Say how many of the lines below include the word "pencil". Only the number should be given.

Stored data entries:
------------------------------

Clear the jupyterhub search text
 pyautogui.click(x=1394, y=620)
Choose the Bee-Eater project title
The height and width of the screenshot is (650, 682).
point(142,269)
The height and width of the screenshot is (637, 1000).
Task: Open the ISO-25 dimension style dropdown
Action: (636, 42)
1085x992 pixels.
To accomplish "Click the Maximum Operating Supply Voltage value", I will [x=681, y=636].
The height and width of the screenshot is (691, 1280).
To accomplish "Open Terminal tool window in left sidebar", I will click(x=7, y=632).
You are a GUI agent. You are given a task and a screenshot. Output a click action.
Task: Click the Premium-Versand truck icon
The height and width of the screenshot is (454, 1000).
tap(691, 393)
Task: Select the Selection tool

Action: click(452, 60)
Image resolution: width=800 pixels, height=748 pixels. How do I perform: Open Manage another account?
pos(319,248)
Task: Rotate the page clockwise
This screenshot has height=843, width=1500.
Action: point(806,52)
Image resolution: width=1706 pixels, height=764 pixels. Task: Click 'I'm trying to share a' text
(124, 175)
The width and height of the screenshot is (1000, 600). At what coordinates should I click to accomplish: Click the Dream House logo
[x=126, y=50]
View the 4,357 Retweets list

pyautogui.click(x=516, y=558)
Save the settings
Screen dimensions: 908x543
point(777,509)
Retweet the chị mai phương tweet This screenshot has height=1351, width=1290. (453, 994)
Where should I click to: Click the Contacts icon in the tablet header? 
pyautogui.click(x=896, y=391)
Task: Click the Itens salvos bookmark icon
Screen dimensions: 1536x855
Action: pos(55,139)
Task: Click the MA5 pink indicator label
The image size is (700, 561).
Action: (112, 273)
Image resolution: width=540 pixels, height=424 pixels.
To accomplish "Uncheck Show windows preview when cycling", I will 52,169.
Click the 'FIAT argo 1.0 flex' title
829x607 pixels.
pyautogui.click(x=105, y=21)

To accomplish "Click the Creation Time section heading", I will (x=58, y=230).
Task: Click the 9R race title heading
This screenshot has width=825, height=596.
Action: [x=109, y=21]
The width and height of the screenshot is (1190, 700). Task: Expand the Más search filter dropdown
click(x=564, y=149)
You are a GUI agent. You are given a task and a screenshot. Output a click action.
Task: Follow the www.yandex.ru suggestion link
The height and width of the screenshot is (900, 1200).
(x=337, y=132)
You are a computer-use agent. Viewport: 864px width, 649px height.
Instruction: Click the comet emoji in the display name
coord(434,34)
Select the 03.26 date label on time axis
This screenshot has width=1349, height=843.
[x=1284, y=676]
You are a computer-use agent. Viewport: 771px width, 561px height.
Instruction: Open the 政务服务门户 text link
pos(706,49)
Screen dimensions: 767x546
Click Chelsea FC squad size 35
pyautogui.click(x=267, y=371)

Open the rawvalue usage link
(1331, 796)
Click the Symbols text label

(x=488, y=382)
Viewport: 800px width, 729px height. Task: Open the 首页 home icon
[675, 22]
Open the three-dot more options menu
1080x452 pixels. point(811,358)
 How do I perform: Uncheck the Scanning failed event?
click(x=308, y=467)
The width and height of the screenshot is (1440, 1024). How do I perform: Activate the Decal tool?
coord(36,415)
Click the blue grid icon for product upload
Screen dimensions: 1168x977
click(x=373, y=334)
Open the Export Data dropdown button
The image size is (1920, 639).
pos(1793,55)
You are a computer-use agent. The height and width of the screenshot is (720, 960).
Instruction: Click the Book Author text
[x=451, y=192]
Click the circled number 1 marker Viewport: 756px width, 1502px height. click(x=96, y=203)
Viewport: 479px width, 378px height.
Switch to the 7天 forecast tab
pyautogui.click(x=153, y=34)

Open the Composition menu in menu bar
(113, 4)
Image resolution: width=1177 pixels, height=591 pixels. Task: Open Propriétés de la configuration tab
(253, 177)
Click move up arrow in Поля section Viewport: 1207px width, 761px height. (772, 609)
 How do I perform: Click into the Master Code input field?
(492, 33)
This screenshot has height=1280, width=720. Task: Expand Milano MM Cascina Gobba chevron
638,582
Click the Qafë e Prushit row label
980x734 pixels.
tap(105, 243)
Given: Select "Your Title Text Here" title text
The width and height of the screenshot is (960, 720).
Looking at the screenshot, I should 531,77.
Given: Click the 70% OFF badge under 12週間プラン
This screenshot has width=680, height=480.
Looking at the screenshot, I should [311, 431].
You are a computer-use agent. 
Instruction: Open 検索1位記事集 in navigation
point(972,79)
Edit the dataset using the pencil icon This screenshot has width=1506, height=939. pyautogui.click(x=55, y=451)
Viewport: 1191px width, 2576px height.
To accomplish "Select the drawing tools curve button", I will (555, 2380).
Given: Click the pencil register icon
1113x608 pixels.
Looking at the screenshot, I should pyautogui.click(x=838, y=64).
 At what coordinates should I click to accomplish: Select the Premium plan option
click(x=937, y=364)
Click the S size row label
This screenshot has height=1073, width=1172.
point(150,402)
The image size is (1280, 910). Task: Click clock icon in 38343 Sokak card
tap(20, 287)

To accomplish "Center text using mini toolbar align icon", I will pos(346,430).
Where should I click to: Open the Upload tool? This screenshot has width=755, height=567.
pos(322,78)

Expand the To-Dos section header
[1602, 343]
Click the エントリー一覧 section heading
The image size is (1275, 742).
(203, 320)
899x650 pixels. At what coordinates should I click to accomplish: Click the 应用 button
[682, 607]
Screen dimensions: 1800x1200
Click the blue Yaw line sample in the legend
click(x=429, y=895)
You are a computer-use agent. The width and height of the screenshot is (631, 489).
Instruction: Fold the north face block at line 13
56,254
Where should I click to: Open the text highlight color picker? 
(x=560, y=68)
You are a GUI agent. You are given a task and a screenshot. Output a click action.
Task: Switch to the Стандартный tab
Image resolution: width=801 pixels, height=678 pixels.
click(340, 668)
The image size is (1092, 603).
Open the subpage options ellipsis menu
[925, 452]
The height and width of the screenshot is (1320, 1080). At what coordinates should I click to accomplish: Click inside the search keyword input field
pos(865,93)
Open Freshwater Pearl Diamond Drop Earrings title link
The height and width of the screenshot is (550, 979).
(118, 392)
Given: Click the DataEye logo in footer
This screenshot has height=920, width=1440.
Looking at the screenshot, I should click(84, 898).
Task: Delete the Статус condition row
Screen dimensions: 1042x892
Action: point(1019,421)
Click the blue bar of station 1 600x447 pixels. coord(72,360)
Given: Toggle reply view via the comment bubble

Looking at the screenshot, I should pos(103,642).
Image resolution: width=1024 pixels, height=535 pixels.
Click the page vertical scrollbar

------------------------------

*Response:* 2